The author of the following observations spent thirty-two years in the U. S. Foreign Service, retiring in 1986 as a minister-counselor. Other than Washington, he was posted in Berlin, Yaounde, Kinshasa, Rome, Bern, Brussels (NATO), and Ankara.—Ed.

A great leader of our emerging nation opened his immortal Declaration of Independence with the words, “When in the course of human events it becomes necessary for one people…”, and he deemed it proper and necessary to add the humble phrase that “a decent respect for the opinions of mankind requires that they should declare the causes which impel them” to embark on this course.

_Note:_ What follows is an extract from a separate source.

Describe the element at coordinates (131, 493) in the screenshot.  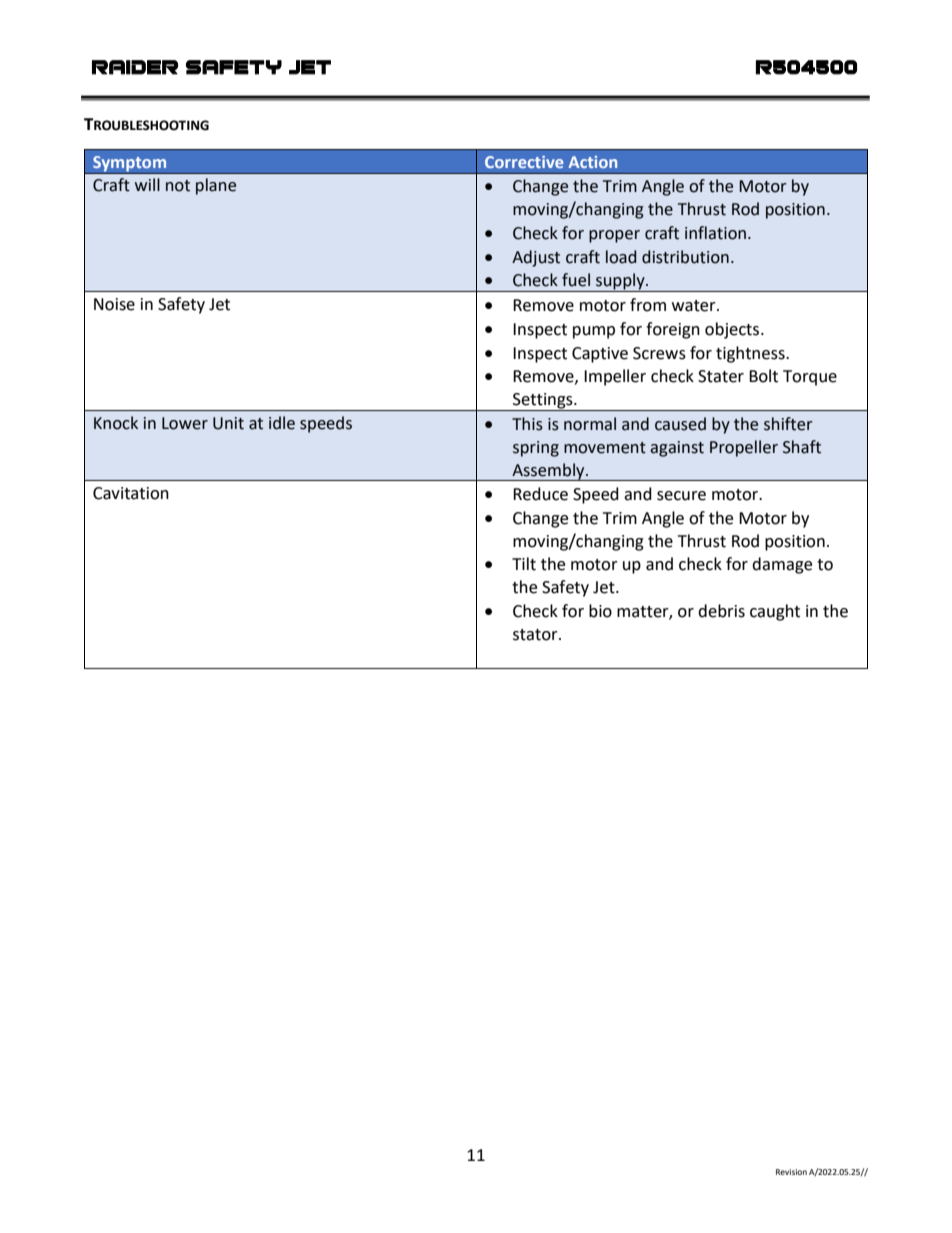
I see `Cavitation` at that location.
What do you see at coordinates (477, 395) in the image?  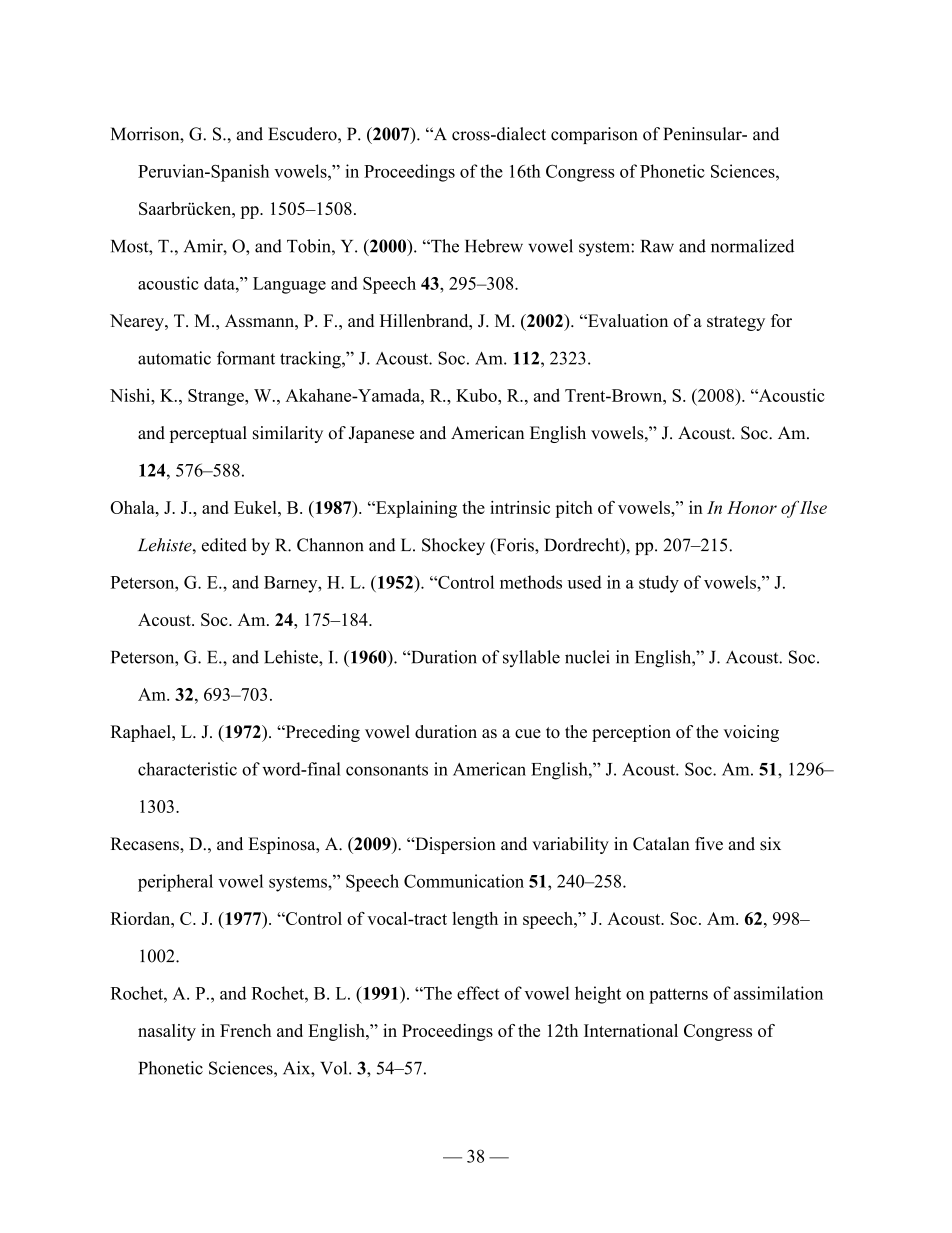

How much has changed in the 227 years since Thomas Jefferson wrote those lines! From a small, marginal, agricultural federation of colonies we have grown into the most powerful nation on the face of the Earth. With prophetic justice one of our great senators has declared us guilty of the “arrogance of power,” and never has this accusation rung more true than in these days, under the leadership of as arrogant a president as has ever been imposed on us.

Unfortunately, the United Nations is but a feeble shadow of Alfred Lord Tennyson’s dream of “the Parliament of Man, the Federation of the World,” far removed from the day when “the war drum throbbed no longer, and the battle flags were furled.” And yet—how terribly wrong we are if we contemptuously dismiss this “impotent debating society;” how terribly wrong that our president—obsessed with Iraq as his predecessors were obsessed with Vietnam or Nicaragua—practically had to be dragged before this forum to issue an ultimatum to the world: “You will do as I say, or I will impose my will with the force of my own, unequaled arms without your help, without your friendship and support!”

I have no doubt that Saddam Hussein—like Hitler or Stalin—is an utterly evil, power-mad, extremely dangerous man who must be deprived of the means to wreak havoc on his region and beyond. And yet I remain convinced that we must exhaust every means to disarm him with the help and cooperation of the world community, that unilateral action is the wrong policy, that we need the help of other nations to solve the inevitable problems of a post-Hussein Iraq—in other words, that we cannot and should not try to “go it alone,” however tempting the prospect to display the awesome power of our weaponry before the world.

However rich, powerful, and armed to the teeth we have become—striding across the earth today like a colossus—it is every bit as true today as it was on July 4th, 1776 that “a decent respect for the opinions of mankind” requires that we explain to the world the causes which impel us to take the actions which we contemplate, and to seek the counsel and the help of other nations around the globe. Failure to do so is a sure recipe for failure—and for ever-increasing hatred directed at us.